L’analyse de Piketty se veut claire et pédagogique dans le ton, nuancée et ouverte sur le fond. En réalité, elle repose sur une série de présupposés idéologiques extrêmement naïfs et irrationnels.
Premier présupposé. Il serait à la fois impossible et inopportun de réduire les dépenses publiques en France. «Pour l’essentiel, nous prenons comme donnés la structure des transferts et les dépenses publiques actuellement en vigueur en France et le niveau global des prélèvements obligatoires nécessaire pour les financer» (p. 41). Donc 50% d’impôts, c’est parfait! De quoi les Français se plaindraient-ils, puisqu’ils ont des services publics impeccables, qu’il n’y a aucun gaspillage, et qu’ils n’utiliseraient pas mieux leur argent si on les laissait en disposer librement? Le problème de la fiscalité n’est donc pas de diminuer les dépenses publiques, il est de trouver les moyens les plus astucieux et les plus simples de les augmenter. Mais alors, pourquoi tous nos voisins ont-ils choisi la voie inverse?

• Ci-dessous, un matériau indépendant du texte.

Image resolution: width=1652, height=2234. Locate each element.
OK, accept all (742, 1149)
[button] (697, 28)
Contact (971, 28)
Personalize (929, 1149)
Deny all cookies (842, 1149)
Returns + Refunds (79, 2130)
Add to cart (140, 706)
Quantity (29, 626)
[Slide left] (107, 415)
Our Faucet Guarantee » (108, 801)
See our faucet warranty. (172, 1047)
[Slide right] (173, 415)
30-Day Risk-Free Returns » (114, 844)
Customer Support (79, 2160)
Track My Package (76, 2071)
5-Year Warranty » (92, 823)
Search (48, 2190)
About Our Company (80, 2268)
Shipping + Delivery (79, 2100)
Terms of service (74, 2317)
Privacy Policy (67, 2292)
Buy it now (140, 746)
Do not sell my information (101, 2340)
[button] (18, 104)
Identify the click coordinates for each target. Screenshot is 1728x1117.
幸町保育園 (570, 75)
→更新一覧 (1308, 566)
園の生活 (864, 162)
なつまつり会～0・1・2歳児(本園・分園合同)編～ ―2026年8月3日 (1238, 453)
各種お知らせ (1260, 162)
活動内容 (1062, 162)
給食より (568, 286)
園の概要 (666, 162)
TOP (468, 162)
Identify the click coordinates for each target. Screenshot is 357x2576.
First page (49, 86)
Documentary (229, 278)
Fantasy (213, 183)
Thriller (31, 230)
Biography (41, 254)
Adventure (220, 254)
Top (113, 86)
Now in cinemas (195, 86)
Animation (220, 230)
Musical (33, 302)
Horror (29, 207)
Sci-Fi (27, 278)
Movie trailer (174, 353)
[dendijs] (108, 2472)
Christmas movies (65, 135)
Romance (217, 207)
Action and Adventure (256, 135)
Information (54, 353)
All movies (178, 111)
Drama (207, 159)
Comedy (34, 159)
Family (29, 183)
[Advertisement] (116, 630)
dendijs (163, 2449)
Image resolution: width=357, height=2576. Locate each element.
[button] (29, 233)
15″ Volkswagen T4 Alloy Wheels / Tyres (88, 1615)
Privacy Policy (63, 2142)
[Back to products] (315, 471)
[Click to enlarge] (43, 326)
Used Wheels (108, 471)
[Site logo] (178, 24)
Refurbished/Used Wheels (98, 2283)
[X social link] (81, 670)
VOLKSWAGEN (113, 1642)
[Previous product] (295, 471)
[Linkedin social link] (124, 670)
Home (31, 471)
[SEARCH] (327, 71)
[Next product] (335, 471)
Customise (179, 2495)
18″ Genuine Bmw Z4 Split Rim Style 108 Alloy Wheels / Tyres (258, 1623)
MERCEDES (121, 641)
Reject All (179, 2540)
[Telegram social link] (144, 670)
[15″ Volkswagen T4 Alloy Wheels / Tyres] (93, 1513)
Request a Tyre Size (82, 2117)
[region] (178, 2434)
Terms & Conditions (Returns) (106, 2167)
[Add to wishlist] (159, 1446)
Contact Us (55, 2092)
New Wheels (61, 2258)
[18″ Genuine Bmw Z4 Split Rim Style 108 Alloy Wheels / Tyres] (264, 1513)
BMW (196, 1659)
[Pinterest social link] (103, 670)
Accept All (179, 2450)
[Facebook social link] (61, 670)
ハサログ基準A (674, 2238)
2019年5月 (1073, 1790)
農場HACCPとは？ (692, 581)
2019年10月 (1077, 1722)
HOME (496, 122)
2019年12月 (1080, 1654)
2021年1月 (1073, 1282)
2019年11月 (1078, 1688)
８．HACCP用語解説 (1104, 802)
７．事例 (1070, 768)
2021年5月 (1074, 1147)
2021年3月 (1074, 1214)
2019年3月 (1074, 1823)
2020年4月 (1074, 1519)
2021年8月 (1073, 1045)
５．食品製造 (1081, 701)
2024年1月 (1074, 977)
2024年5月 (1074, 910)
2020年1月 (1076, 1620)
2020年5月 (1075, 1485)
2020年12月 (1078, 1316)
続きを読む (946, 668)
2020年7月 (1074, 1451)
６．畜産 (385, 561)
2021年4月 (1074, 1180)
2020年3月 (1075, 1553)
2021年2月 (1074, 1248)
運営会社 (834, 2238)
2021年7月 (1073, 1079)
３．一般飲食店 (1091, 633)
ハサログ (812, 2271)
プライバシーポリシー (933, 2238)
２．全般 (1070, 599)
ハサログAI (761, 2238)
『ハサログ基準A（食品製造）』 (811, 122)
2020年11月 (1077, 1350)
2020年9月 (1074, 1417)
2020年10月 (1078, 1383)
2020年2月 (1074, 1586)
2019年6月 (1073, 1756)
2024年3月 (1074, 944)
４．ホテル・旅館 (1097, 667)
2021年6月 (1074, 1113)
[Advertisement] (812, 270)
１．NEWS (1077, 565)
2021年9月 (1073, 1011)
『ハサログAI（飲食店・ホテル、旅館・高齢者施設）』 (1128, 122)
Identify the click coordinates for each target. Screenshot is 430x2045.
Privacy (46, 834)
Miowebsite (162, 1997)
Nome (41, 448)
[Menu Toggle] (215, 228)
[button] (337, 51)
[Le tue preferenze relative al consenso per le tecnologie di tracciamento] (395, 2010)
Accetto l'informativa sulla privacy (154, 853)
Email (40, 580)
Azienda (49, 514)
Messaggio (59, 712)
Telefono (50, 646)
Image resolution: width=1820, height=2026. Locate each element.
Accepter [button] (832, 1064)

Deuxième présupposé. L’impôt n’est juste que s’il est progressif. En effet, adoptant la conception du Manifeste communiste de Marx, Piketty tient pour acquis que l’impôt ne sert pas tant à payer à leur juste prix les services rendus par l’État qu’à réduire les inégalités sociales. L’impôt pris au «riche» a pour seul but de le rendre plus pauvre. C’est un impôt sans contrepartie. Symétriquement, les «pauvres» ont le droit de recevoir de l’argent de l’État, non pas en échange d’un travail, mais simplement au titre d’une compensation de leur pauvreté relative. Spoliation d’un côté, assistanat de l’autre, voilà la justice. Rappelons que l’impôt progressif a été créé en France par les radicaux-socialistes inspirés par le solidarisme de Léon Bourgeois et le marxisme, deux variantes du socialisme. Il serait peut-être temps que les représentants de l’actuelle majorité adoptent une autre philosophie politique. Il est parfaitement conforme à la justice que l’impôt soit régressif, et même largement régressif, pour la bonne raison qu’il ne doit pas y avoir deux prix différents pour un même service. Si un cadre supérieur ou un entrepreneur reçoivent autant de services de l’État qu’un ouvrier ou un employé, pour quelle raison devraient-ils payer dix, vingt ou cent fois plus d’impôts? Bien entendu, leurs contributions doivent être supérieures à celles des contribuables moins aisés, puisque ceux qui consomment plus utilisent plus de services publics que ceux qui consomment moins (si j’ai deux voitures, j’use deux fois plus de routes que si je n’en ai qu’une seule). Mais ceci plaide pour un impôt proportionnel, et seulement jusqu’à un certain plafond. Le reste est pure spoliation et utopie révolutionnaire.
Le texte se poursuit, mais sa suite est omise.